Cover
Titel
Marcus Aurelius. Warrior, Philosopher, Emperor


Autor(en)
McLynn, Frank
Erschienen
London 2010: Vintage Books
Anzahl Seiten
XIX, 684 S.
Preis
£ 9,99
Rezensiert für H-Soz-Kult von
Jörg Fündling, Historisches Institut, Rheinisch-Westfälische Technische Hochschule Aachen

Das Erscheinen der Biographie eines römischen Kaisers in hoher Auflagenzahl ist Grund genug, genau zu verfolgen, welches Bild der Öffentlichkeit – noch dazu in ungewöhnlichem Umfang – vermittelt wird. Der Autor hat sich bisher mit wenigen Ausnahmen der neuzeitlichen Militär-, Kolonial- und Geistesgeschichte gewidmet; von seinem Buch sind also eher Zuverlässigkeit und fruchtbare Denkanstöße als Grundlagenarbeit und detailbezogene Neubewertungen zu fordern.

McLynn legt vier große Abschnitte an: die Zeit von Marc Aurels Geburt bis 161, gefolgt von einem Charakterprofil (S. 1–117), der Partherkrieg nebst Kapiteln über die Philosophie des Kaisers und das Christentum (S. 120–305), die Jahre vom Beginn der Germanenkriege bis 180 (S. 308–419) sowie die Zeit des in grellen Farben gezeichneten Commodus, die Frage nach den Gründen für die Krise des 3. Jahrhunderts und ein abschließendes Rezeptionskapitel (S. 420–537). Immer wieder schiebt McLynn kleine und große Exkurse ein, etwa über Geburtenstatistik und Reproduktionsverhalten (S. 86–90) oder zu Marcus’ Rechts- und Verwaltungsakten (S. 168–191). Quantitativ ergeben sie eine beachtliche strukturhistorische Synthese zum Thema – nur ist sie mit Fußangeln gespickt.

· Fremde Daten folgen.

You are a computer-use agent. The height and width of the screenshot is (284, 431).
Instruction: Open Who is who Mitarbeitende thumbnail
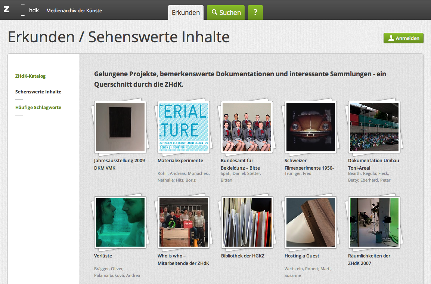coord(184,222)
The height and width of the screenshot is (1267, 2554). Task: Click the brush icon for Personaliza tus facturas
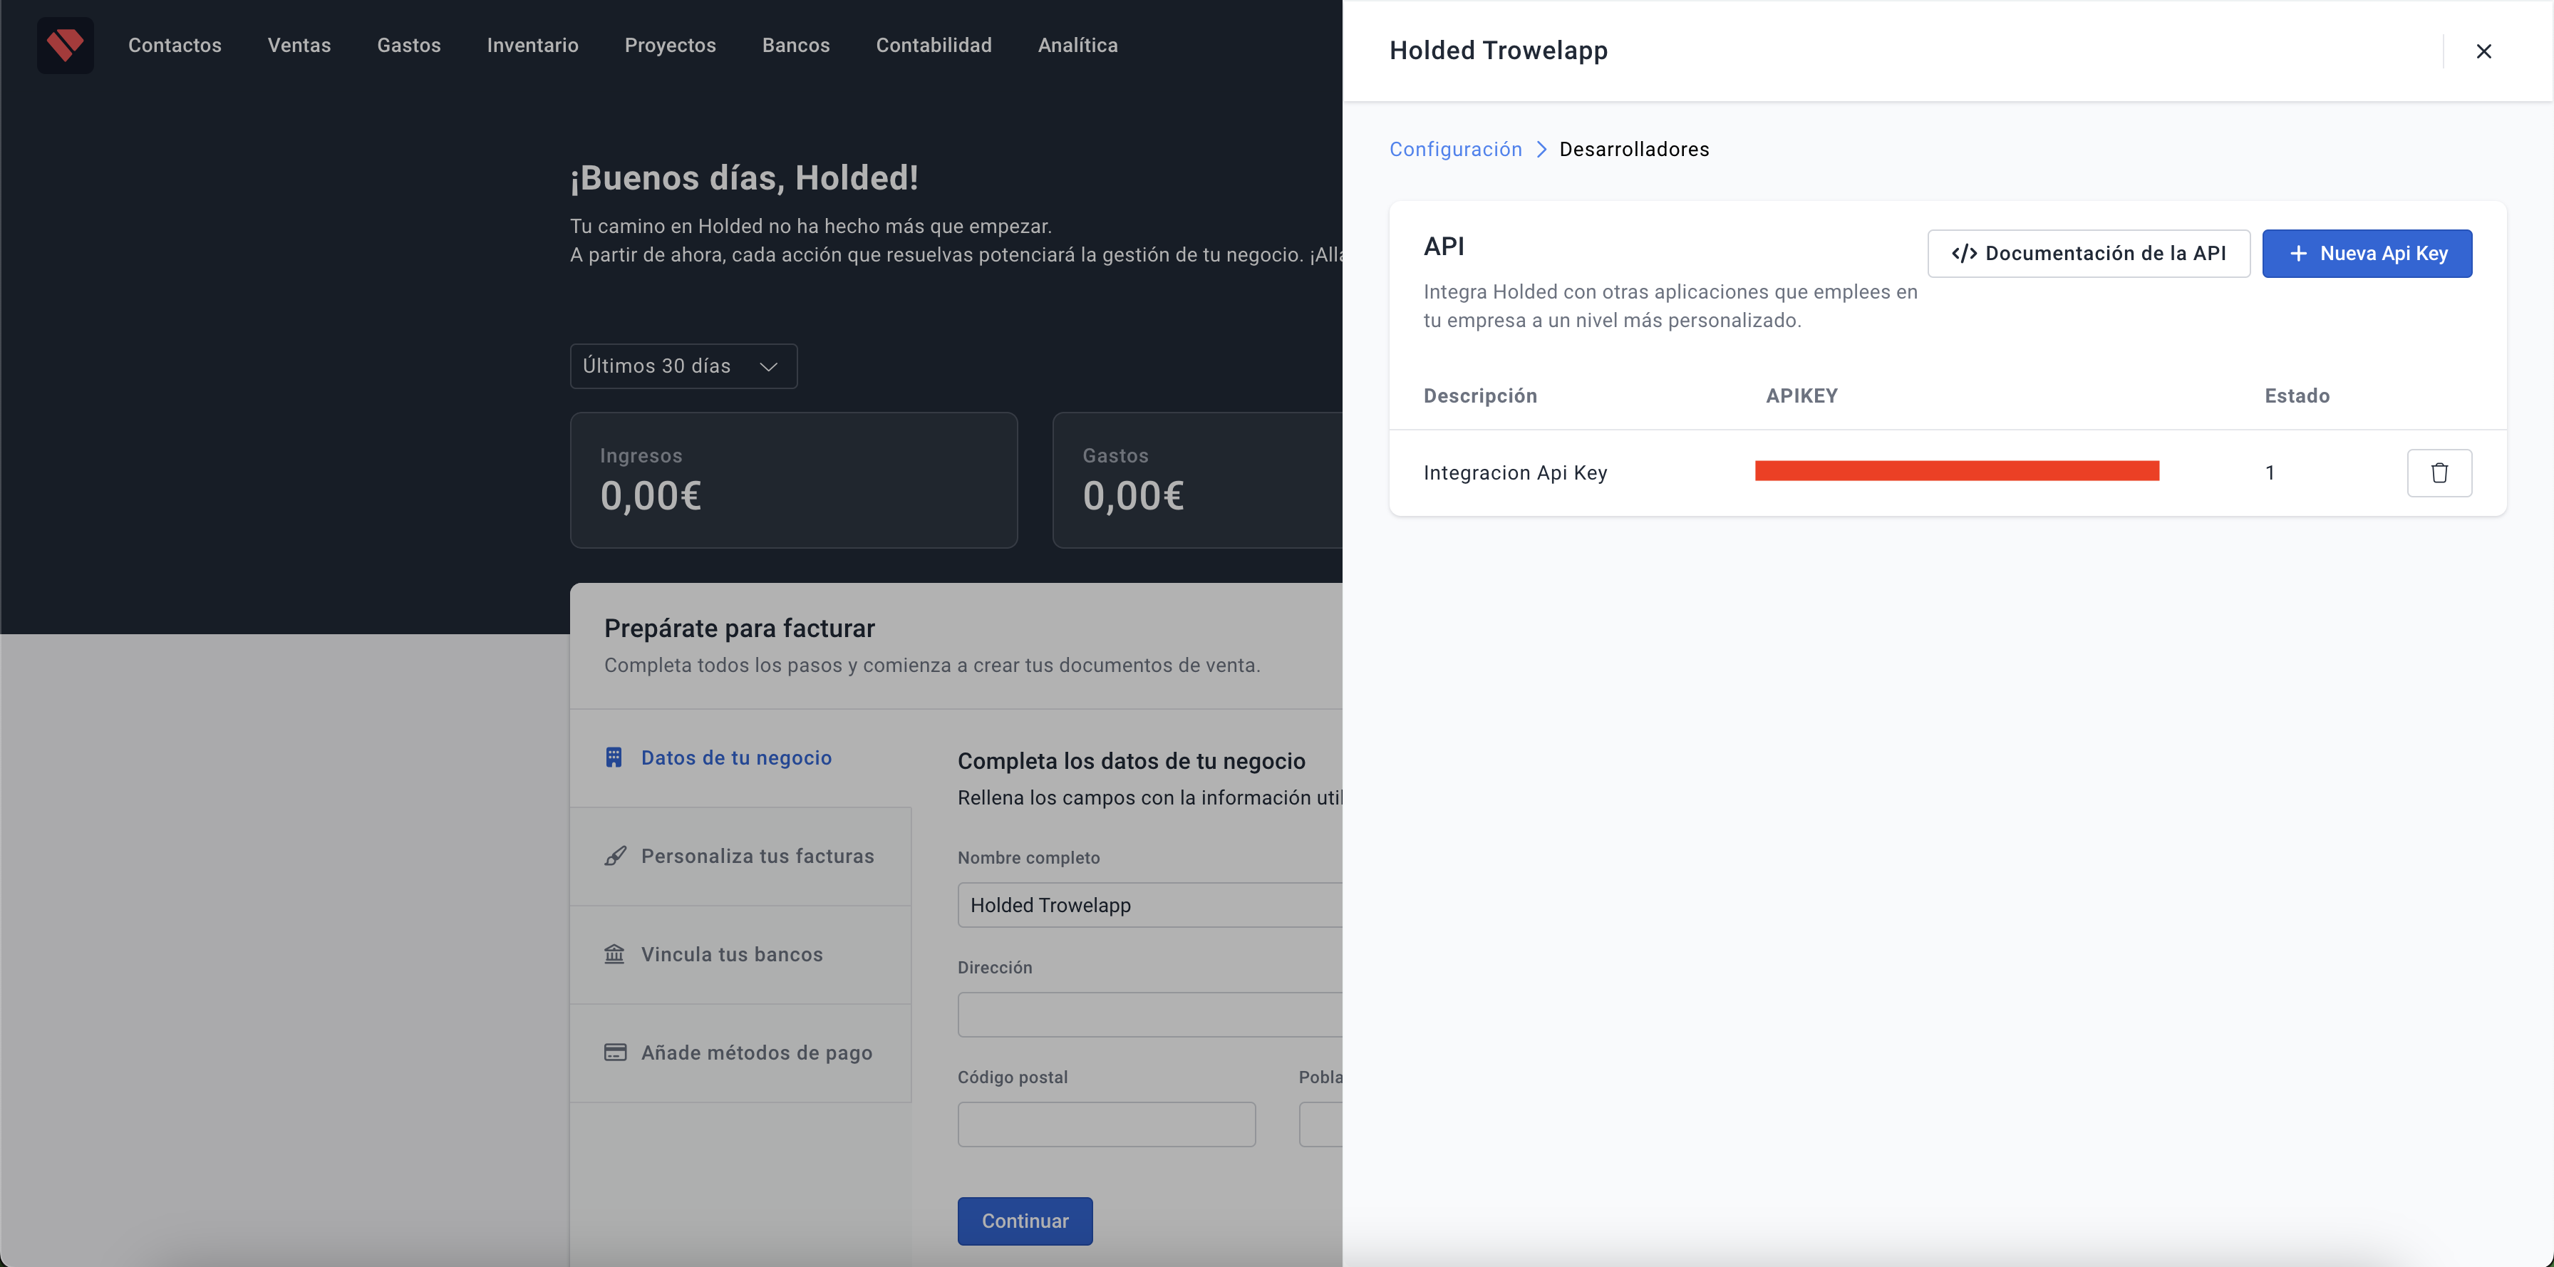tap(615, 856)
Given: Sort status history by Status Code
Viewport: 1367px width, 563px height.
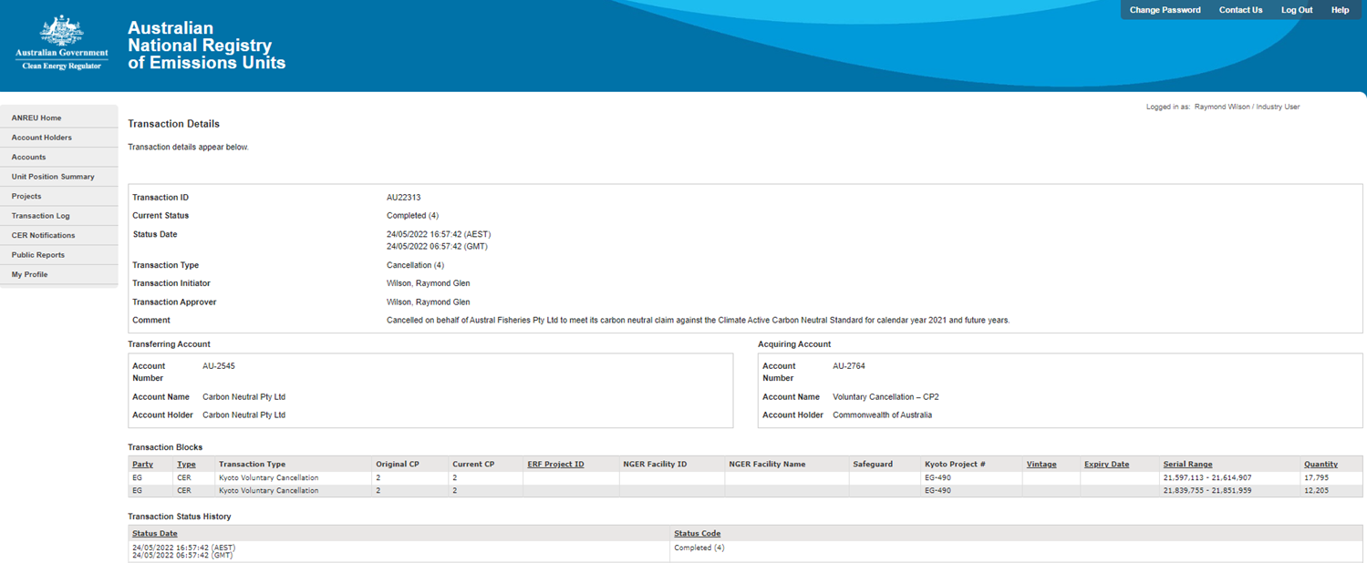Looking at the screenshot, I should (698, 534).
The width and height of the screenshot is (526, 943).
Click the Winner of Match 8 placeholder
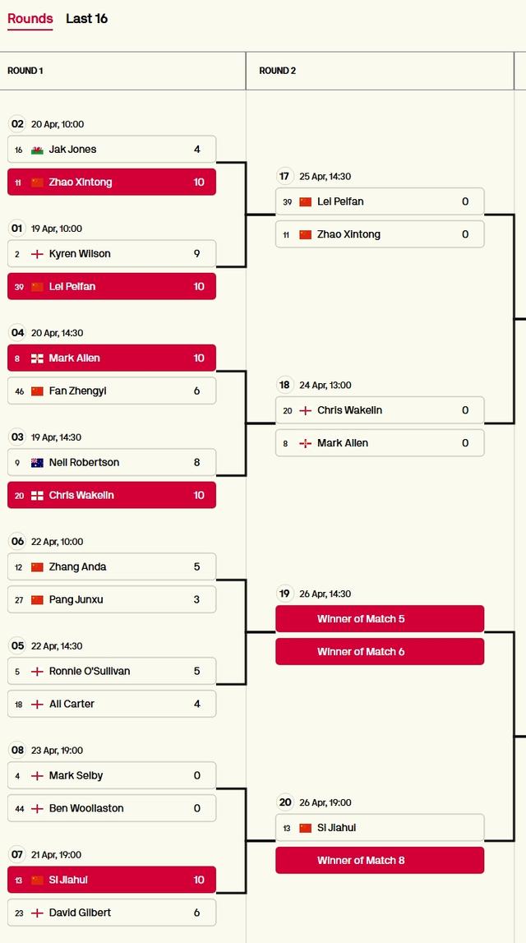pos(380,861)

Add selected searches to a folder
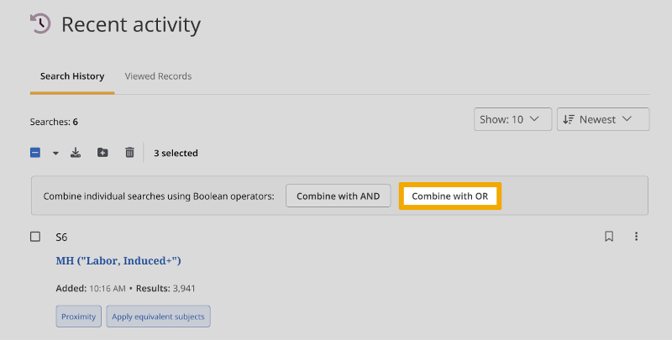[102, 153]
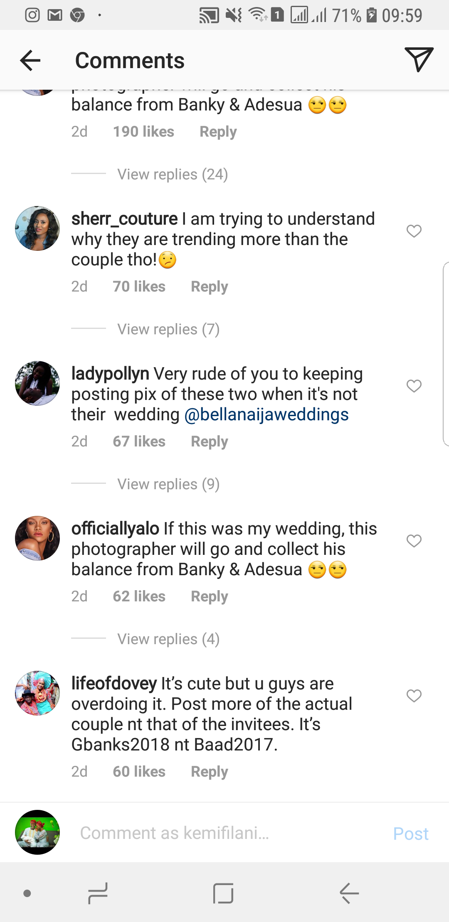The height and width of the screenshot is (922, 449).
Task: Expand View replies (7) under sherr_couture
Action: tap(168, 329)
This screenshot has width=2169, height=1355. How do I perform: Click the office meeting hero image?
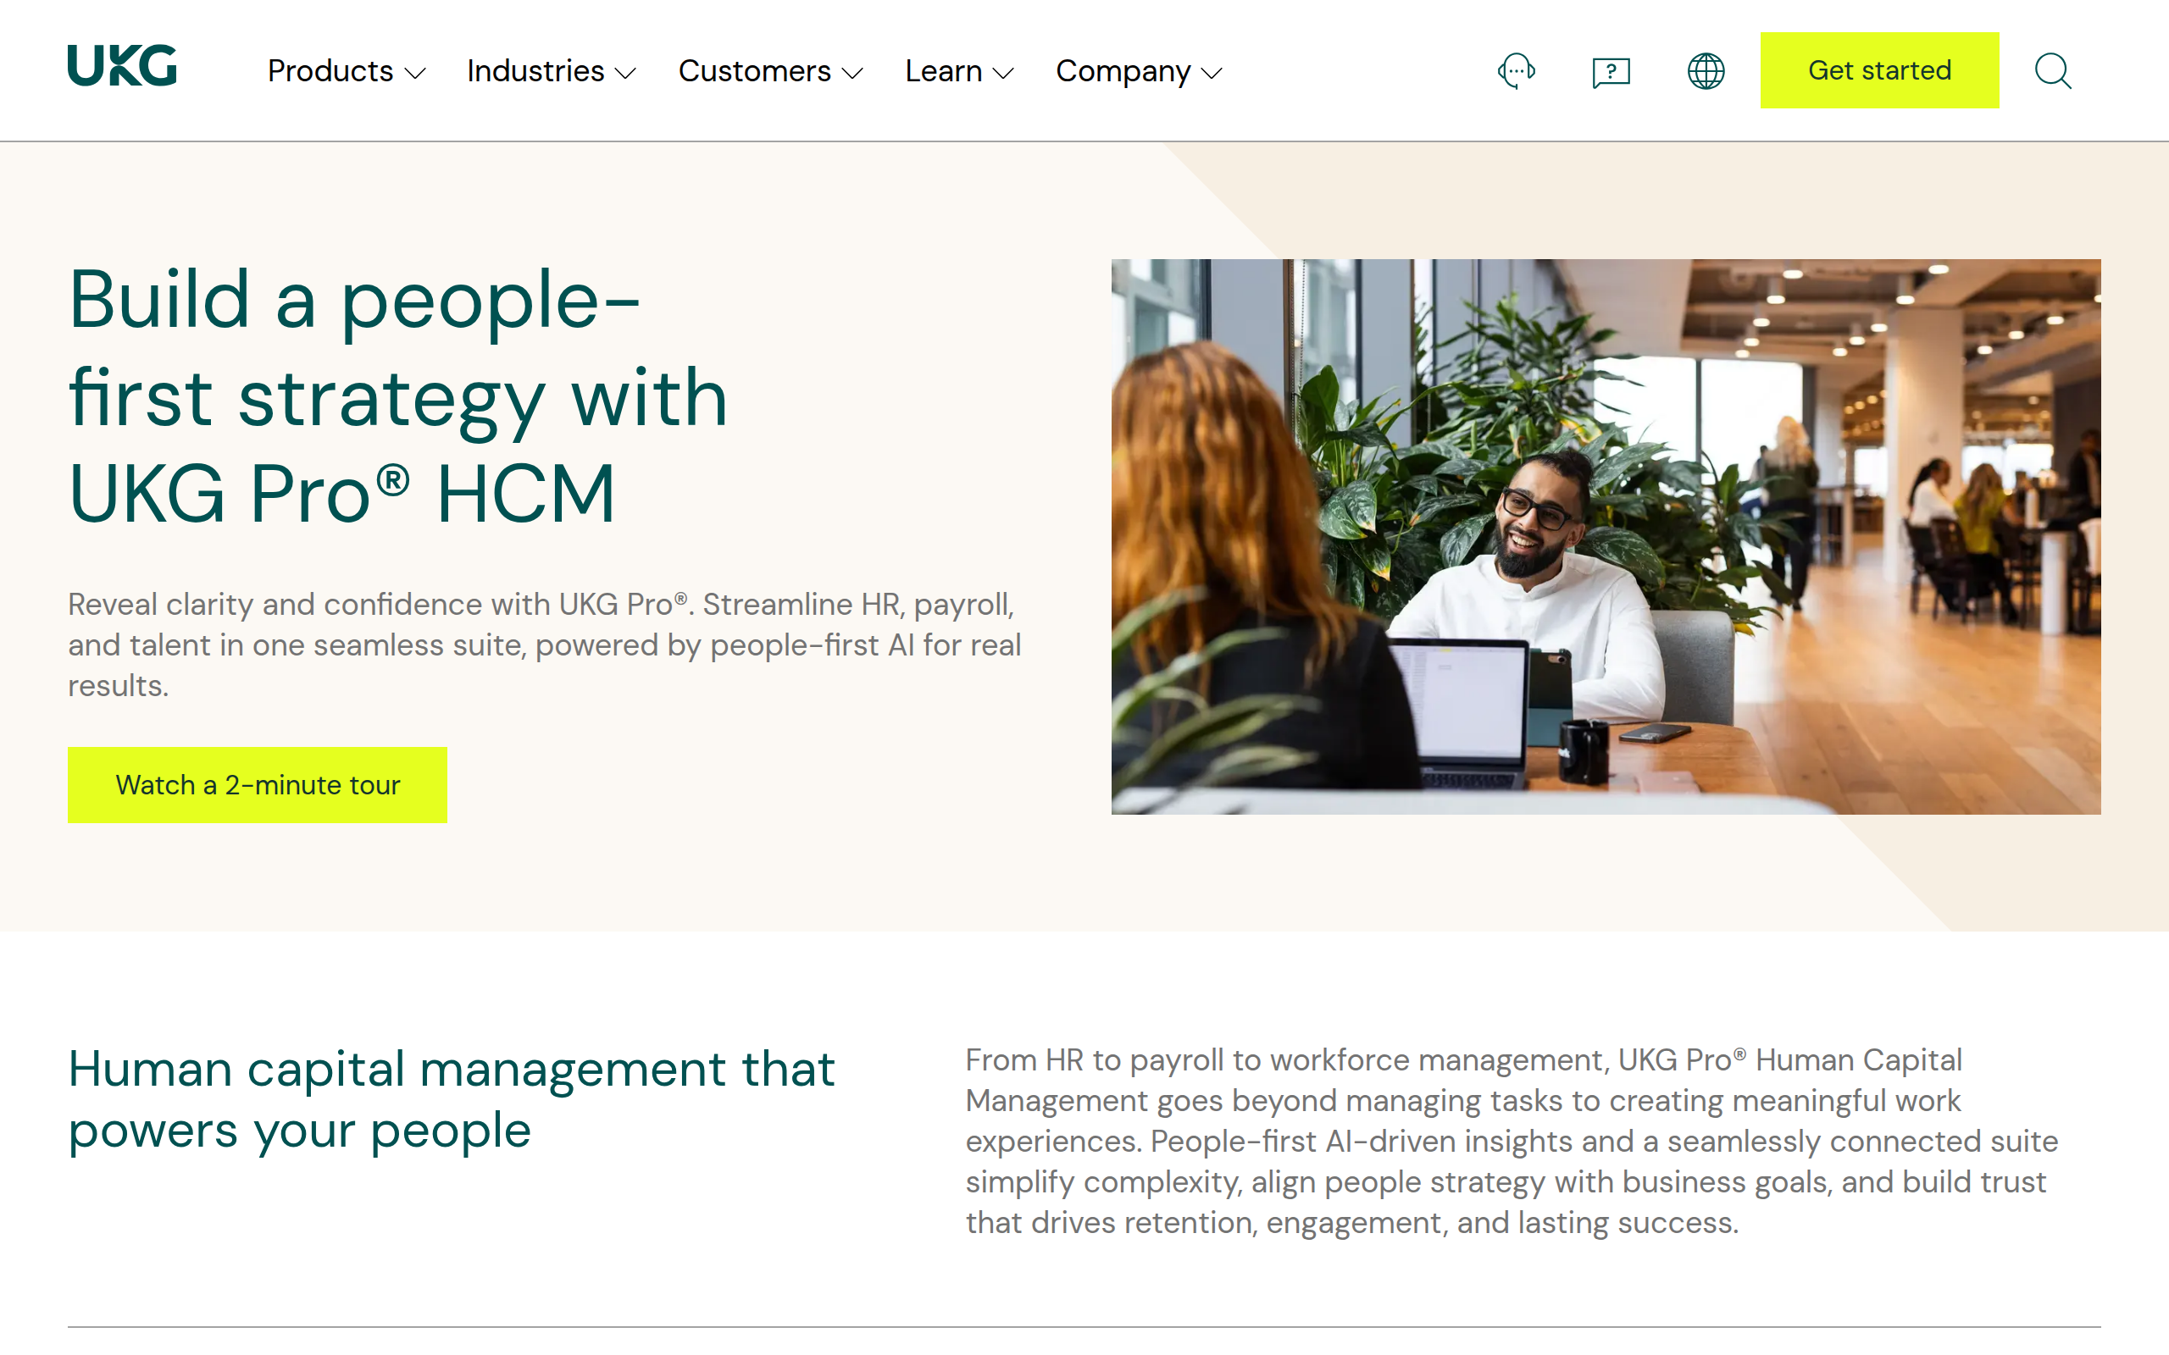click(x=1605, y=537)
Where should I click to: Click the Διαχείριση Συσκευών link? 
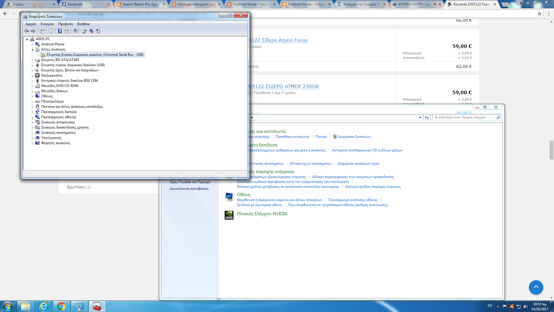[354, 137]
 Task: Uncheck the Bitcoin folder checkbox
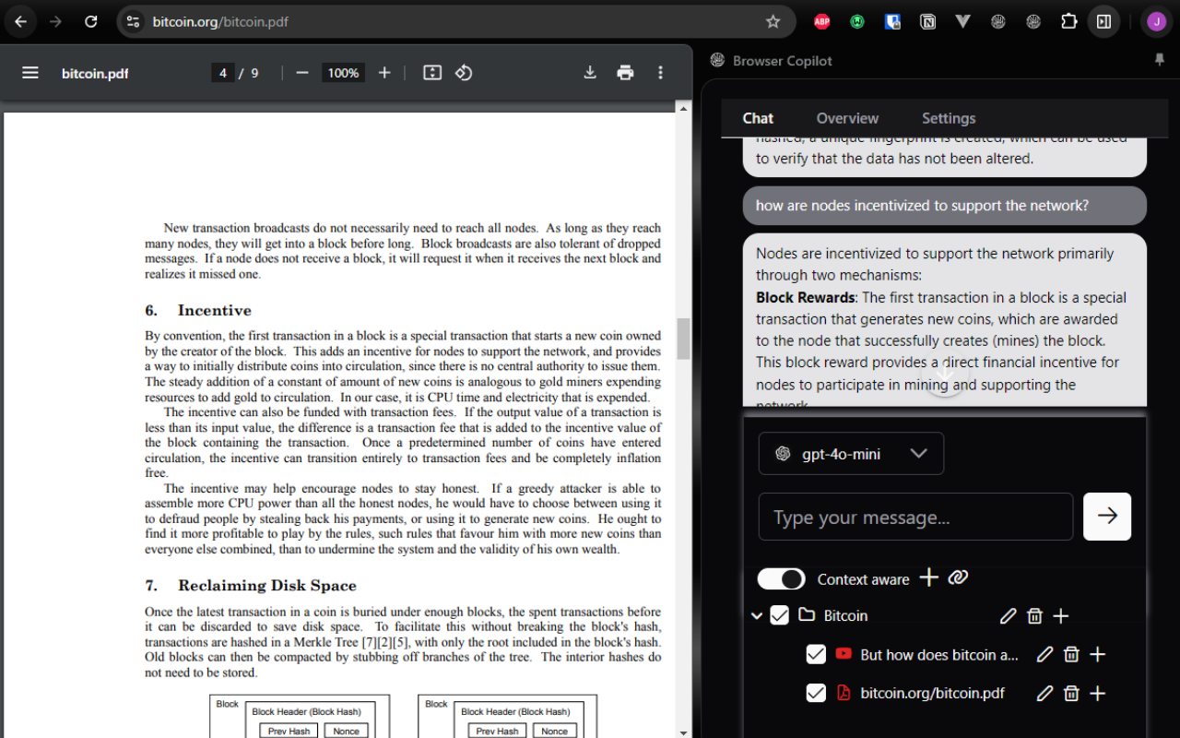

Dies beginnt beim Zugriff auf Quellen und Literatur: Längere Passagen für die frühen Jahre lehnen sich – in umarrangierter Reihenfolge – an die Marcusbiographie von Anthony R. Birley dermaßen an, dass McLynn sie über weite Strecken im Kern nacherzählt und sich mitunter halbe Sätze borgt.1 Das Quellenverzeichnis ist lückenhaft, die Bibliographie steckt in den sehr kompakt gesetzten Anmerkungen, die Kurztitel verwenden, ohne den Ort der Ersterwähnung anzugeben. Der Index verzeichnet keineswegs sämtliche Eigennamen; stark bevorzugt werden moderne Personen. Zudem geschehen mit den antiken Namen schreckliche Dinge, von Hadrians Vorgehen gegen „Severianus“ und „Fruscus“ (S. 32) bis zu „Arrian of Alexander“ (S. 97), lies Appian von Alexandria. Anderswo begegnen wir der Legion „XII Deitorarius“ (S. 325); es gibt Dutzende ähnlicher Verschreiber.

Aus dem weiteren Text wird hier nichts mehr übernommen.